■ Written instruction
Pick out every line in the records below that contains the string "Task" and copy each one. Case counts.

···

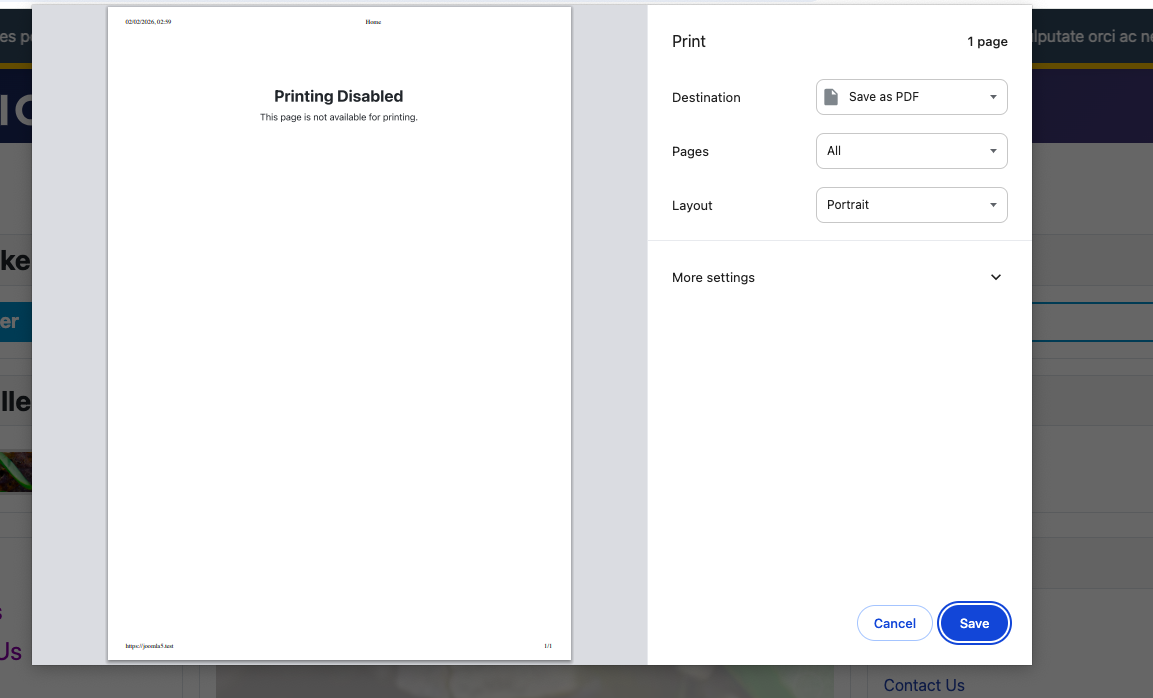This screenshot has height=698, width=1153.
Task: Click the Printing Disabled heading in preview
Action: pos(338,96)
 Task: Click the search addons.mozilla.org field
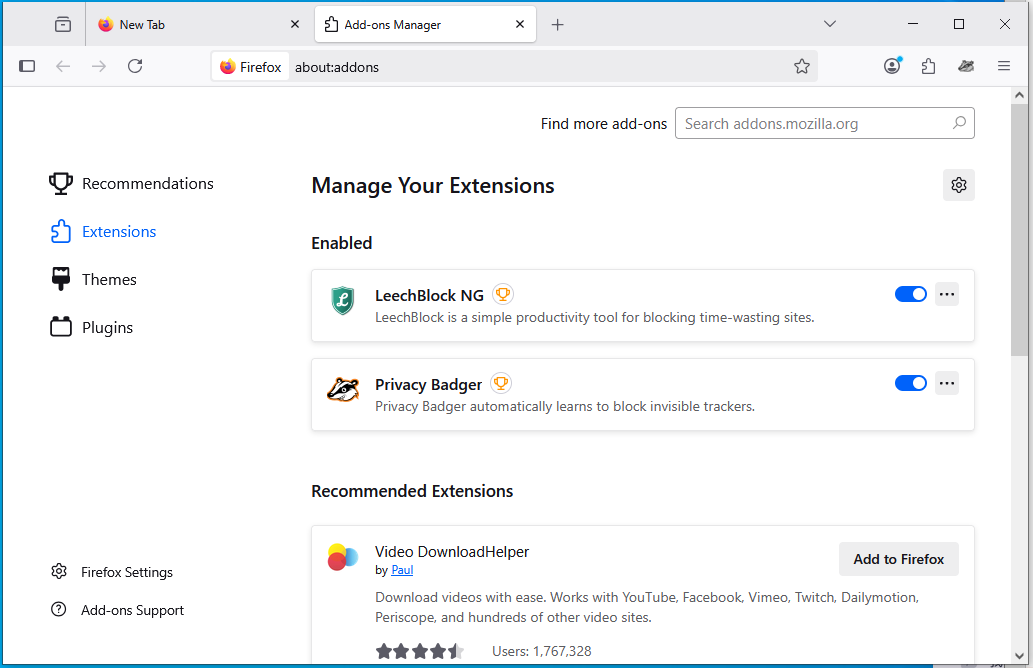[815, 124]
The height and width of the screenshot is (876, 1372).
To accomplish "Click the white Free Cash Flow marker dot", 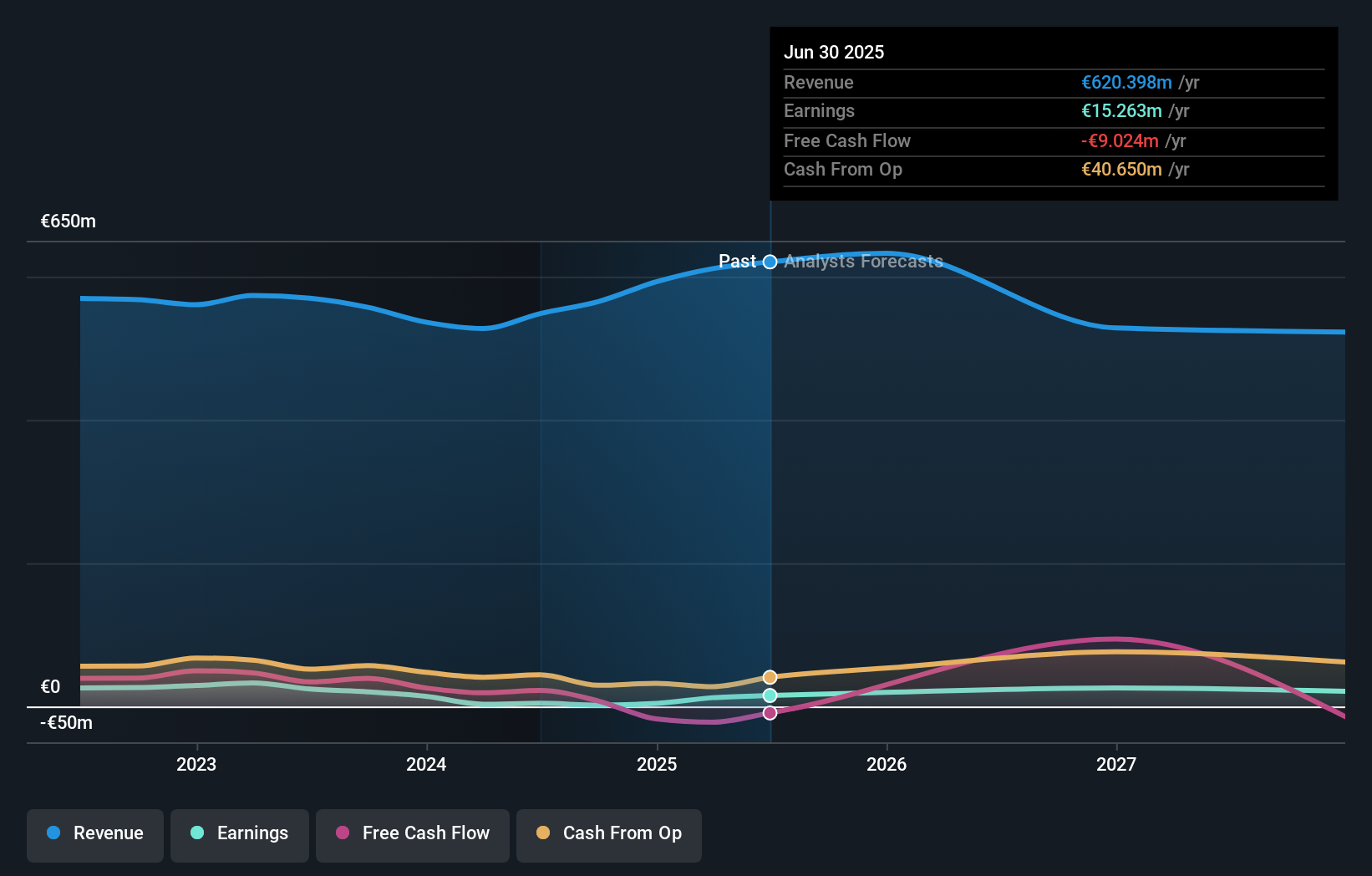I will [x=770, y=712].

···

■ Answer
Task: Click the Printing Disabled heading in preview
 Task: Click the search addons.mozilla.org field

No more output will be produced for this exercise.